This editorial appeared in Friday's Los Angeles Times:

Conspiracy theorists point to an assortment of groups they think secretly run the country — the gun lobby, Big Oil, the New World Order and even Yale's Skull and Bones society have all been fingered as the shadowy Illuminati who rule Washington. Yet the nation's real power brokers are in plain sight, amid amber waves of grain: the farmers.

The farm lobby demonstrates its awesome might every few years with the passage of a new farm bill, which invariably shovels billions in corporate welfare to agribusiness while damaging U.S. trade relationships and in many cases raising consumer prices for agricultural goods. But its power goes beyond the farm bill; it's hard to pass any legislation even tangentially related to farming without the support of a bipartisan bloc of lawmakers from Midwestern states. Which is why, when congressional Democrats bring their sweeping 1,200-page bill to fight climate change to the House floor Friday, the farm lobby's loamy thumbprints will be all over it.

The American Clean Energy and Security Act of 2009 from Reps. Henry A. Waxman, D-Calif., and Edward J. Markey, D-Mass., is an ambitious effort to cut U.S. greenhouse gas emissions 17 percent below 2005 levels by 2020. It would do this by capping emissions and allowing polluters to trade carbon credits; regulating cleaner fuels; investing in clean energy development; and boosting energy efficiency and renewable power.

What does that have to do with farming? Not a lot. Although agriculture plays a key role in global warming — clearing forest land for farms eliminates trees that absorb carbon, and livestock generate hefty emissions of climate-altering methane — the bill largely ignores such issues.

That didn't stop Rep. Collin C. Peterson, D-Minn., chairman of the House Agriculture Committee, from holding up the bill to wrest seed money for his constituents under the theory that heading off global catastrophe is only worthwhile if agribusiness can profit from it.

Peterson got what he wanted.

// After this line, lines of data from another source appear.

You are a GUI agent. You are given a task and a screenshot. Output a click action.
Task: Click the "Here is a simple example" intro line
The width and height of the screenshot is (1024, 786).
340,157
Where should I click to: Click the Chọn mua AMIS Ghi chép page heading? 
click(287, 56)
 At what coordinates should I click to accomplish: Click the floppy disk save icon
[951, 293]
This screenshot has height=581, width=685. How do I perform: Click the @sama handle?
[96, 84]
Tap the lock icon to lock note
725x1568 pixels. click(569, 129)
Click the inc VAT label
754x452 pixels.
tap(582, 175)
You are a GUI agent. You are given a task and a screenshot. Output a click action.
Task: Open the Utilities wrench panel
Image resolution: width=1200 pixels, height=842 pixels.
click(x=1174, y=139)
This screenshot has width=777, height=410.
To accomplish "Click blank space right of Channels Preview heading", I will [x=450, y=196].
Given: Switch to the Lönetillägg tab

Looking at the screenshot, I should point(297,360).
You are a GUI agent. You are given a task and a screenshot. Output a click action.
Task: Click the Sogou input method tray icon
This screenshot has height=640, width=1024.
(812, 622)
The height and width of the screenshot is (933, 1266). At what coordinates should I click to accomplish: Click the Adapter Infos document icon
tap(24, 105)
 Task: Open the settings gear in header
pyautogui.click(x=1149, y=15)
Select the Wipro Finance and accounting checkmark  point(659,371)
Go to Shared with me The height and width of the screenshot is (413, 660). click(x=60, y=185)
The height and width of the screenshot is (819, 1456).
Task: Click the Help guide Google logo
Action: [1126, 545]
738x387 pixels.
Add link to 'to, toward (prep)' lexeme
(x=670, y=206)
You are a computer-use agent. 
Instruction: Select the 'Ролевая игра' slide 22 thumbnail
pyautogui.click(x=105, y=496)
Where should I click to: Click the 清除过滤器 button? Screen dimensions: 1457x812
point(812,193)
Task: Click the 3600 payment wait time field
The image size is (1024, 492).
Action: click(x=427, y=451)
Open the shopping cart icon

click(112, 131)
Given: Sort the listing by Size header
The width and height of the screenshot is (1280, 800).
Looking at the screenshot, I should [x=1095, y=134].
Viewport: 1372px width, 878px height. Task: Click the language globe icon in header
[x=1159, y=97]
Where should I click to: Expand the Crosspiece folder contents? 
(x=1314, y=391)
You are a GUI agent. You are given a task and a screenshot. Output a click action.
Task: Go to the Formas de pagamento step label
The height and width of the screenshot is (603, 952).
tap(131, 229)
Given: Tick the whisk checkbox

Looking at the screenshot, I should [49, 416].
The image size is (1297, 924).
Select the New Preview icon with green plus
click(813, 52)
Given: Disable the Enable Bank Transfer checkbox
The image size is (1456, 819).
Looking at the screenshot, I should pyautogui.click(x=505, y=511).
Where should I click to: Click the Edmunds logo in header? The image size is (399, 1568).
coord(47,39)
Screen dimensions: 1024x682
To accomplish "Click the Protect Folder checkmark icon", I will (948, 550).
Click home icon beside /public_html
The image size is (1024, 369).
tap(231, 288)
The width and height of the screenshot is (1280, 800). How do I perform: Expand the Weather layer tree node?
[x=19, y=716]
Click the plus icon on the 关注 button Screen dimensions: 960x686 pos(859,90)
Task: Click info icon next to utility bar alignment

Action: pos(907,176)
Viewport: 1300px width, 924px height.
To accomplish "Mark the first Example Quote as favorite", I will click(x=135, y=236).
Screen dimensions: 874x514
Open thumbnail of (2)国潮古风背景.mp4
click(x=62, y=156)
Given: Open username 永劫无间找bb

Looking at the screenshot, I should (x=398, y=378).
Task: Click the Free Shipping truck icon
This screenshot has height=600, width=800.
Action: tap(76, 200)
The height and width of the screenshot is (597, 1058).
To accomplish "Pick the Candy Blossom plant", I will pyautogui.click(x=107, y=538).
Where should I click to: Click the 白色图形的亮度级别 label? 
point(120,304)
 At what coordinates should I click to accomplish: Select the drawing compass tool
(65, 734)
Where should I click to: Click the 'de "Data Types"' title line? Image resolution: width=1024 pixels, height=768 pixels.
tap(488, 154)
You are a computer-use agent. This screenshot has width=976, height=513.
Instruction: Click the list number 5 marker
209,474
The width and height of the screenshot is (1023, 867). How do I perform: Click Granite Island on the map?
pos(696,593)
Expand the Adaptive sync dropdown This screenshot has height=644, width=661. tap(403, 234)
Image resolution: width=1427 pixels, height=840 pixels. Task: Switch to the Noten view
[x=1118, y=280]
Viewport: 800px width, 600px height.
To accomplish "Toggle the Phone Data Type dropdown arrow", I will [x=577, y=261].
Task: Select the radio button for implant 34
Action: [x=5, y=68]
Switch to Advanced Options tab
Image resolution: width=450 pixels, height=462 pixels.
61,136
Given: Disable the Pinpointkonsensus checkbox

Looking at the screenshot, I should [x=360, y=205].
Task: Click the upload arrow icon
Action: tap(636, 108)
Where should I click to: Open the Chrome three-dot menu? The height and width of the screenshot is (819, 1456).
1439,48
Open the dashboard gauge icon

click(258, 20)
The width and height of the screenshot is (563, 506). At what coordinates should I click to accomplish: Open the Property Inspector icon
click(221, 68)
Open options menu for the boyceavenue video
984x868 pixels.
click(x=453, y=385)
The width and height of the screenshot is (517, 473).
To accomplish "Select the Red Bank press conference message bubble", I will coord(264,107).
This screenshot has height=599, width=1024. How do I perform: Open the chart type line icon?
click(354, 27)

Under the bill, polluters can buy “offsets,” meaning they can invest in carbon-reduction programs on farms or forests rather than cutting their own emissions.

Originally, the Environmental Protection Agency was to be in charge of regulating these offsets, because it's the agency with the scientific expertise to do the job. Instead, Peterson ensured that offsets will be governed by the industry-focused Department of Agriculture, with the EPA playing a secondary role; this will help bring rich payouts to farmers while probably reducing the offsets' effectiveness.